Treatment Options for Familial Hypercholesterolemia
Despite its treatability, Familial Hypercholesterolemia remains underdiagnosed and undertreated. However, with early identification and appropriate treatment, individuals with FH can have a very positive outlook. For those with Homozygous FH, or suspected Homozygous FH, immediate treatment is crucial. Untreated Homozygous FH can lead to life-threatening cardiovascular complications in childhood.
It’s important to understand that familial hypercholesterolemia cannot be effectively managed through diet and exercise alone. While lifestyle modifications are beneficial, medications are typically necessary to achieve a significant reduction in LDL cholesterol levels, often by at least 50%.
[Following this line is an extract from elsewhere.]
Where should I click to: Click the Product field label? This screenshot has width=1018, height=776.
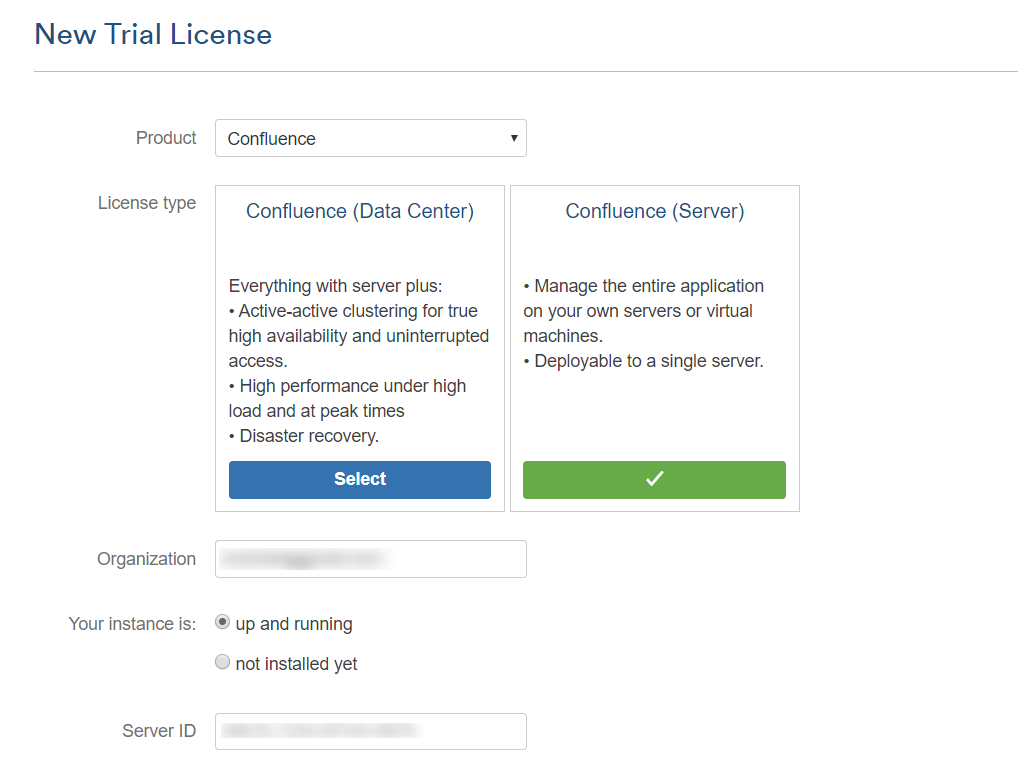[x=166, y=138]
The cornerstone of FH treatment is usually a statin medication. Additional cholesterol-lowering medications, such as ezetimibe, may also be prescribed. For individuals with extremely high LDL cholesterol, particularly those with Homozygous FH, a procedure called LDL apheresis may be required. This procedure, similar to dialysis, is performed regularly to remove cholesterol directly from the blood.
Another class of medications, known as bile acid sequestrants, including cholestyramine or colesevelam, can also be used. These medications work by reducing cholesterol absorption in the intestines, thereby lowering the amount of cholesterol that enters the bloodstream.
Injectable medications called PCSK9 inhibitors represent another effective treatment option. These medications target and block the PCSK9 protein, which in turn increases the number of LDL receptors on liver cells. This leads to more efficient removal of LDL cholesterol from the blood.
If you have been diagnosed with FH, it is essential to consult with your healthcare provider to develop a personalized treatment plan. Furthermore, discussing FH with your family members is crucial to ensure they are also screened and receive appropriate care if needed.